15 February 2019

Nigeria: Kingsley Moghalu Emerges as Hope of Nigerians Desperate for Change

Photo: Tami Hultman/AllAfrica
Dr. Kingsley Moghalu, deputy governor of the Central Bank of Nigeria, speaking at the Woodrow Wilson International Center.
analysis

This month Nobel Laurate Wole Soyinka, one of Nigeria's best known and most admired citizens, and the Citizen Forum with which he is associated, endorsed Dr. Kingsley Moghalu for president of Nigeria.

It was a high-profile sign of the growing popularity of the candidate seen as the only viable alternative to those of the two largest parties, both veteran politicians in their 70s.

Running on the ticket of the Young Progressive Party, 56-year-old Moghalu is a lawyer, political economist and author, who has been a university professor, a United Nations official, a deputy governor of Nigeria's Central Bank, an executive of the Global Fund to Combat Aids, Tuberculosis and Malaria.

A devout Christian from the southeast in a country torn by religious divisions, he picked a Muslim woman, Mrs. Umma Getso, as his running mate. She is a political activist and entrepreneur from Kano State in the north.

In a statement, Moghalu said his choice of Getso “is a recognition of her talent, leadership ability and commitment to a better future for the youth of Nigeria. He repeated his target of appointing a cabinet that is half women, and he hailed Getso’s “passion for the education of the girl child…”

Soyinka and other Moghalu supporters say the candidate’s record of accomplishment and public service is accompanied by a detailed and concrete plan of action to transform Africa’s most populous country – a vision which has been articulated in books, articles, policy documents and public appearances.

While Moghalu’s proponents recognize the challenges facing a low-budget campaign in a country where vote buying is widespread and wealthy ‘godfathers’ can turn out huge crowds for their choices, they argue that Nigeria may not survive another four years of “recycled” rulers.

Nigeria is one of the starkest examples of the rich-poor gap that is growing worldwide. The country has Africa’s largest economy, an independent and feisty media and a thriving business and professional sector. But it also has a restive youthful population and an unemployment rate that grew from a reported 5 per cent in 2010 to over 23 per cent in 2018, a lack of electricity even in the major cities, poorly resourced schools, endemic corruption; one of the globe’s highest rates of mother/child death; low levels of immunization; and the largest burden of malaria in the world.

It is plagued by conflicts – militias in the oil-producing south, a Boko Haram insurgency in the north and mounting conflicts in the central area between farmers and herders competing for land that is adversely affected by climate change.

Moghalu told AllAfrica that all those urgencies can be tackled effectively, “with organization and execution”. Nigeria today is unable to meet its targets – for energy, food, security or reducing corruption, he said, due to a “lack of effective governance strategy, from the federal government especially”.

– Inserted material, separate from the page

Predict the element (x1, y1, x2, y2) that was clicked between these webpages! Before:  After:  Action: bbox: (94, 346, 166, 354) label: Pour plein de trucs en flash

“Nigeria can and should feed itself again,” he said. “But to do that, you need investments in technology-driven, high-yield agriculture.” He cited an example of multi-factor challenges his strategists would have to address to move Nigeria from a large-scale importer of food to producing enough, and preserving enough, to feed its people and to have an excess to earn revenues: “How do you move goods from cultivation to storage? How do you move them from storage to processing? How do you move them from processing to export? These value chains are areas where we will focus specific Investments.”

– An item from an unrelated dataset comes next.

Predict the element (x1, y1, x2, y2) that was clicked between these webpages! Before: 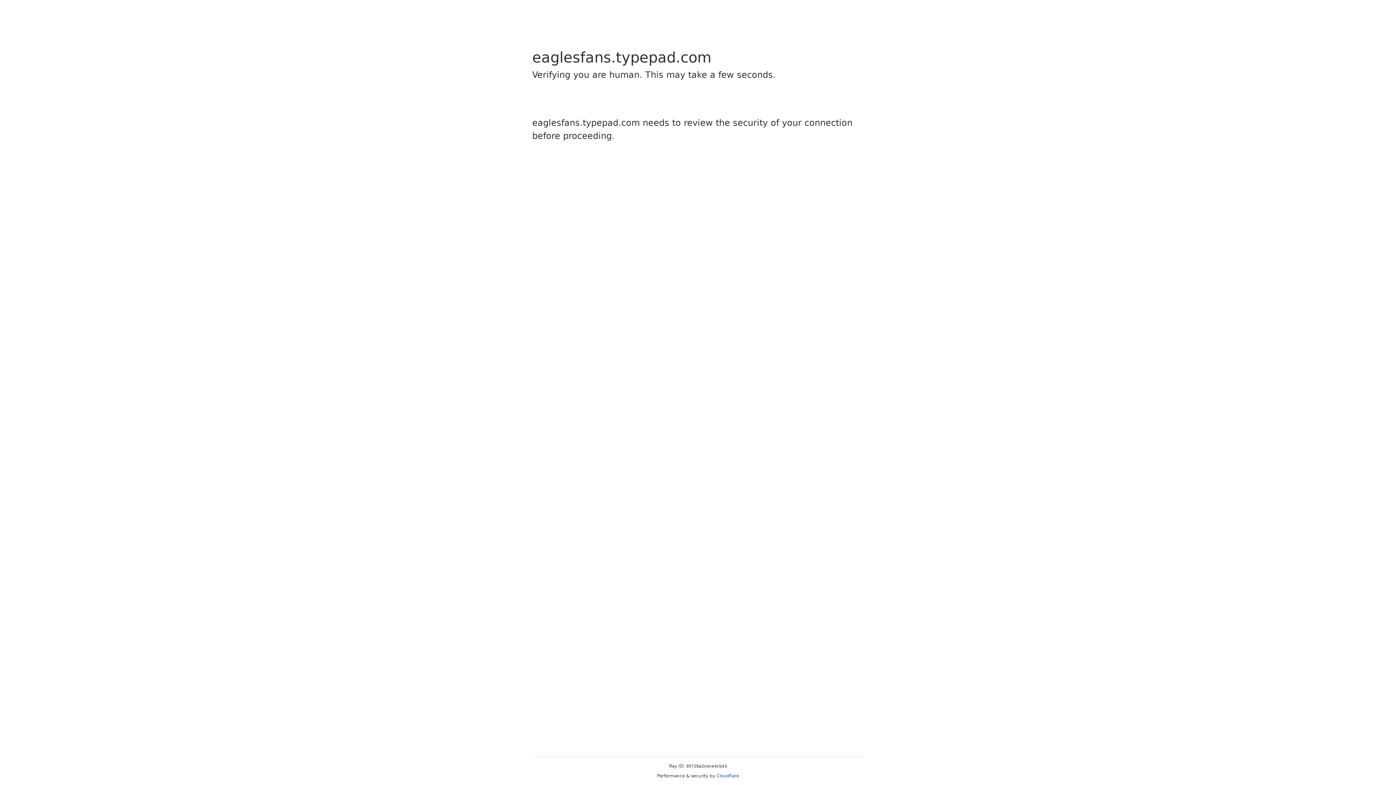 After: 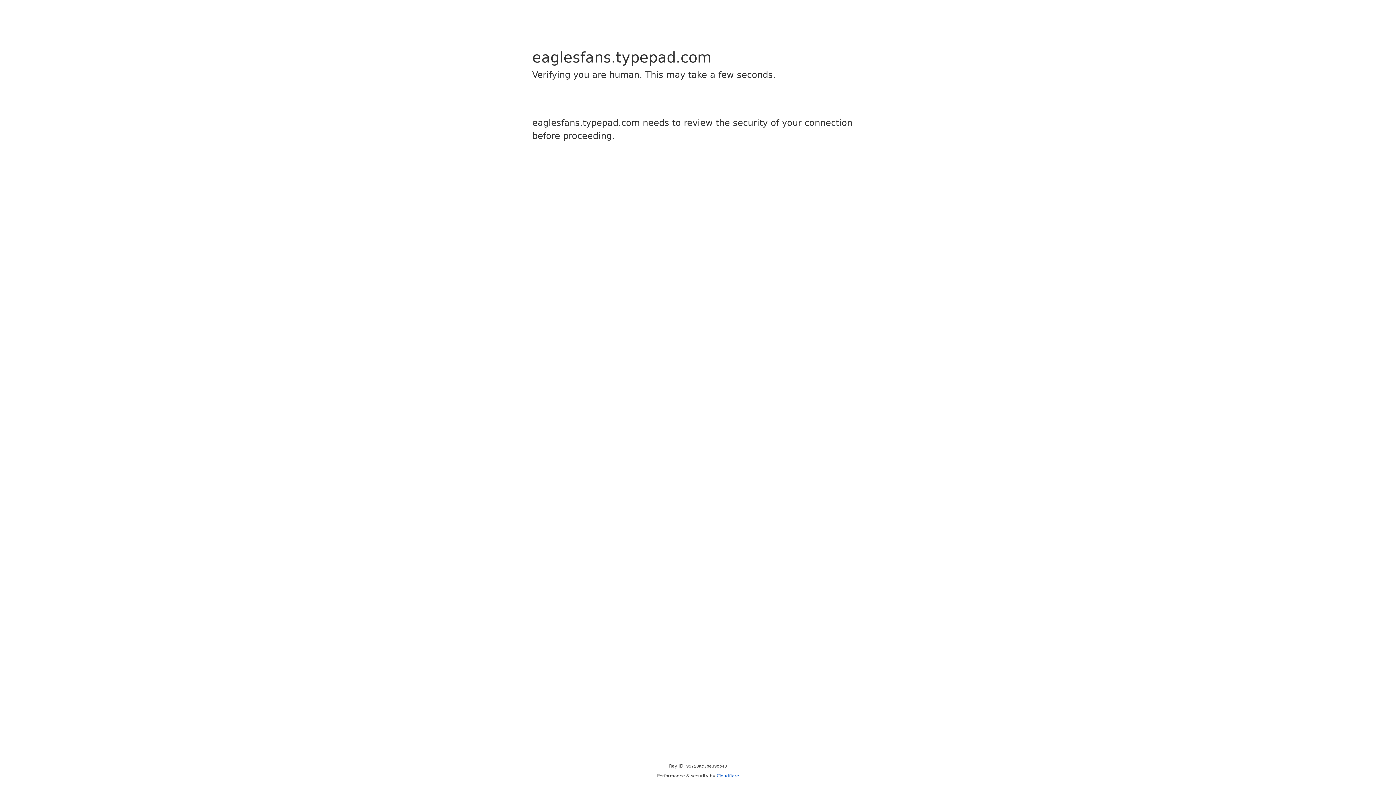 Action: bbox: (716, 773, 739, 778) label: Cloudflare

Moghalu has plans for spreading electricity among the country’s 200 million people – where providing centralized grid power would be decades away – by building an alternative system, heavily based on renewable sources, such as hydro and solar. He has outlined strategies for expanding the tax base and implementing more efficient collection and for tackling the country’s crippling debt obligation – which has ballooned in the past three years from U.S. $10 billion to $22 billion.

Ask him anything – he has a plan.

He outlined a method for providing access to primary health care for all Nigerians, that he believes would improve survival rates for women giving birth and for their babies and would reduce the toll of diseases, including malaria.

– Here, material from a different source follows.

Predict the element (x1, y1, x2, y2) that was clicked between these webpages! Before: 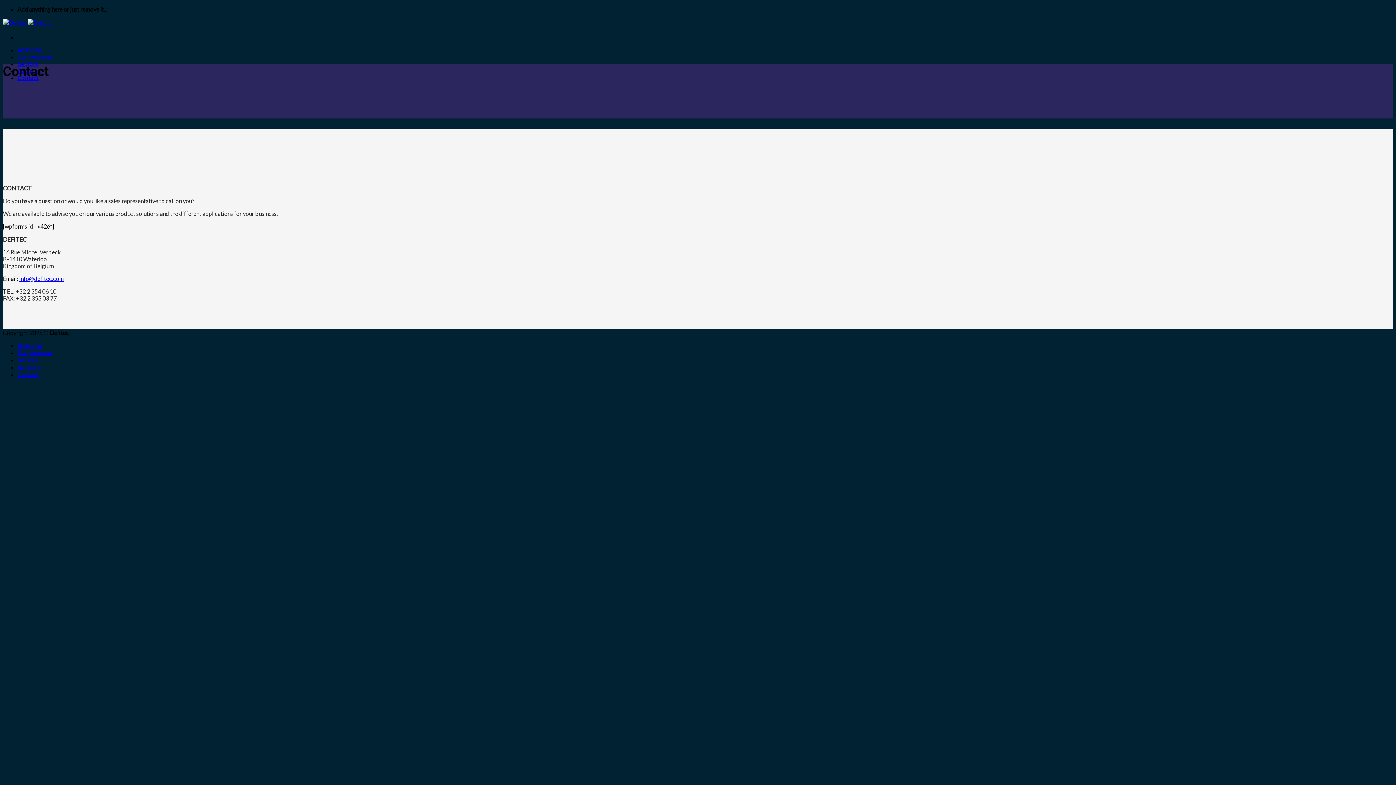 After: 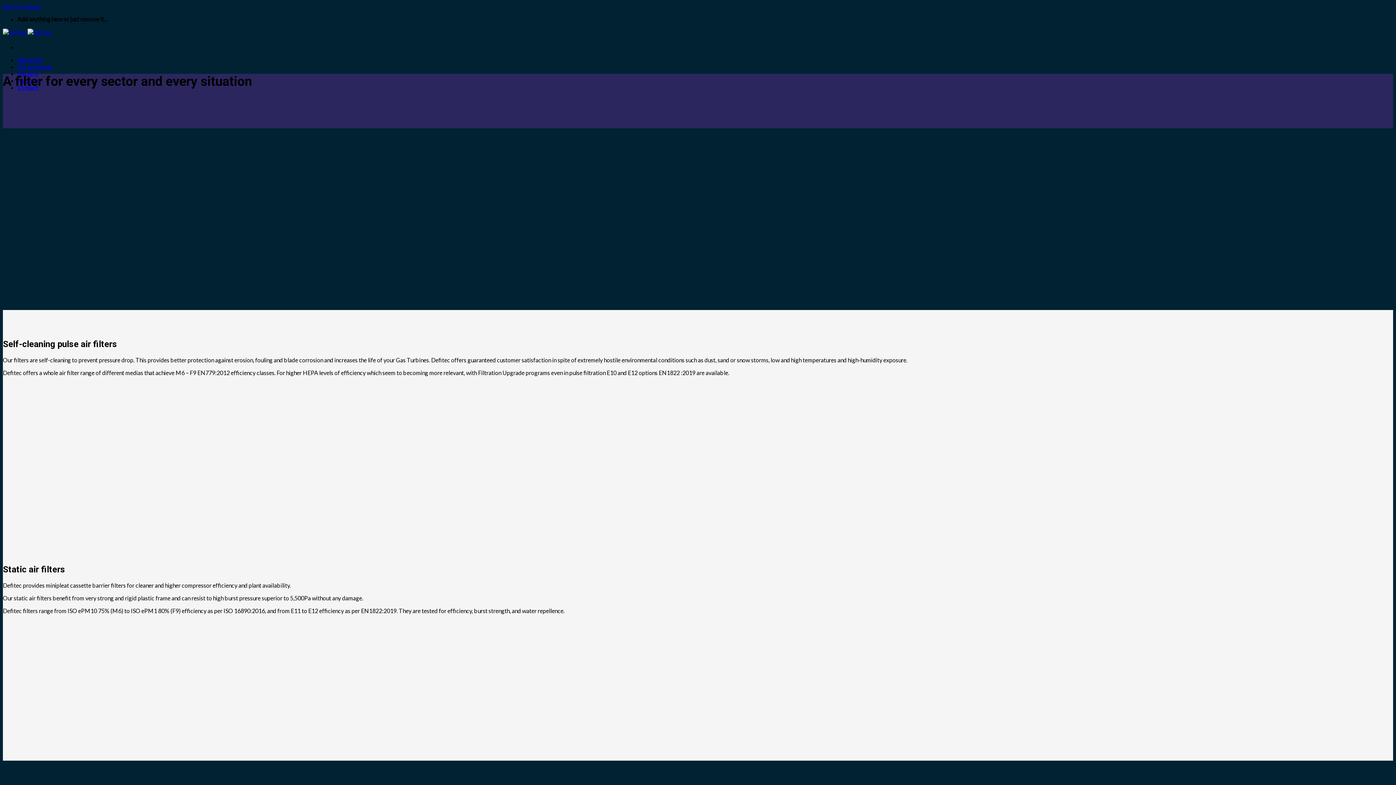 Action: bbox: (17, 53, 52, 60) label: Our products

He thinks a government led by him and his running mate could unite Nigerians around solving problems rather than competing for resources and power by exploiting divisions.

“Politics have been influenced,” he said, “by ethnicity and religion. But people are now becoming more and more aware that the ethnic arguments and the religious arguments do not put a day's meal on the table. The ethnic arguments on the religious arguments do not find jobs for the almost 20 million young men and women in Nigeria who have no jobs.”

In the end, Moghalu said, delivering services and transforming Nigeria is about ability, leadership, plans, strategies, discipline and execution.